Everybody's saying it..."The End of An Era." I laughed at first, quietly, to myself, shook my head....
But I admit it, it really is the end of an era. The first book came out in 1997...I was 13. I think I read the first one at 15 and then saw the first movie which came out in 2001. There have been a lot of kids series that have come and gone, gained popularity and then fizzled out, but I think what HP had going for it was that the movies are seriously some of the best-made based-on-a-book movies I have ever seen.
I know this, because before every movie came out I reread the book, at least the most recent one, if not the whole series. For the record I do this with a lot of books/movies, not just HP. The director of the original movie (Chris Columbus) also did an excellent job of casting the characters.

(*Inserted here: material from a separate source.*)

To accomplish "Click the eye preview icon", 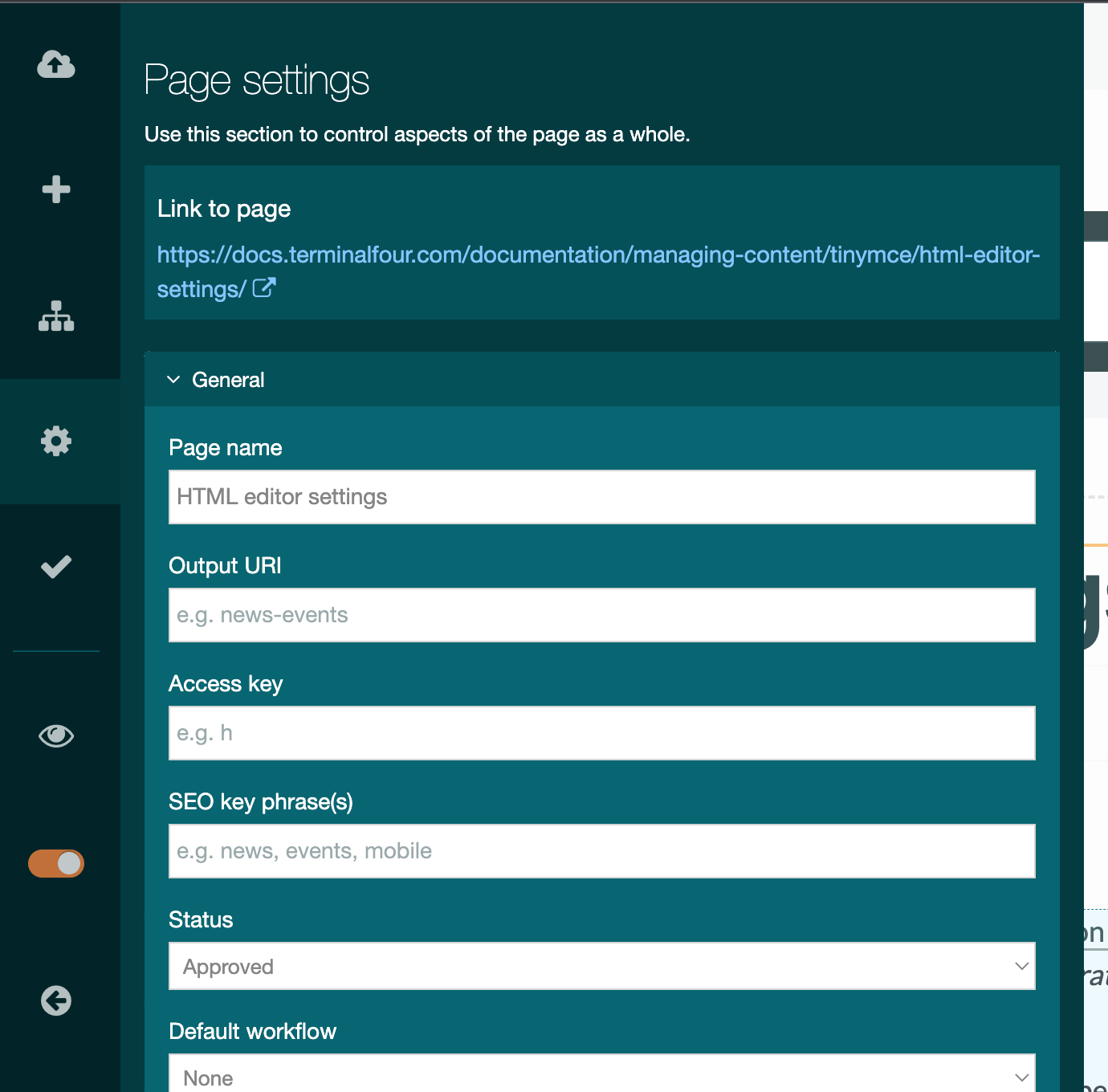I will pos(56,735).
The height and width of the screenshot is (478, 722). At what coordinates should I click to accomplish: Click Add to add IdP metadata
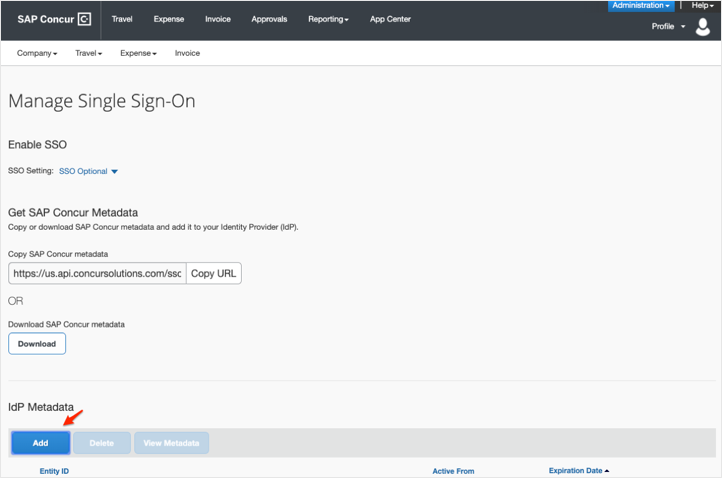click(40, 443)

Never has a person entirely in my mind looked so much like their counterpart on the big screen.
Anyways back to the "era:" by the time the last book was published in 2007 those who had read the book as tweens or teens were well into college or even post-college life. In the amount of time it has taken to the entire series to finally come to an end I have: graduated high school, travelled to many different countries, worked at least 8 jobs, fallen in love, gotten married, bought a house, had two children...and so have, I would point out, the characters in the books/movies. The final scene of the last book shows the main characters grown, married, and with school-aged children of their own. Why wouldn't people my age feel that they had literally grown up and/or come of age with these characters?
I'm not blogging to prove any kind of point, this is just the kind of thing I really do like to write about when I can take a break from adorable twin-pics. I have caught myself from time to time genuinely feeling like I know these people, like how could I not? I've "known" them since 1997- longer than I've known my husband!

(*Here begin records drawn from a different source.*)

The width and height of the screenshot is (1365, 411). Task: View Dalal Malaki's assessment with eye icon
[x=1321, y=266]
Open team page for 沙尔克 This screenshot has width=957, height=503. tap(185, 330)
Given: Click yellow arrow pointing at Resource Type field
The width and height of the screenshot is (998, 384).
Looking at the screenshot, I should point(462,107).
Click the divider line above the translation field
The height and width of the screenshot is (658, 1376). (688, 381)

It was truly an odd dynamic watching the last movie on Sunday night. Having read the books I was fully aware of what the ending would be, I also knew there were some very abstract scenes and ideas in the last book that would be extremely hard to pull off in a concrete world. I think they did a decent job. There were some things that I could view with a grain of salt that a person who hadn't read the books (Andy, for instance) would say was just plain weird. But there was also a real sense of finality, excitement, even pride, at how far the characters had come and how amazing the relationships and really entire storyline came together.
Well thats it. Call me a super-freak, super-fan, super-dork, but I for one am honestly going to miss these characters and there is a bit of sadness moving forward knowing that we'll never "see" these people again, not in a new movie that is. We'll all have to deal with what will come for our favorite actors, the mistakes they'll make (let's all stay out of rehab guys, that celebrity drug thing is getting kinda old), the bad choices they'll make in future casting calls...
Thankfully I maintain that these books and movies are harmless. I will read them to my kids one day, and show them the movies, when the convincing special effects will be hopelessly out of date. But hopefully they will get caught up in it just like I did, the "magic" of it.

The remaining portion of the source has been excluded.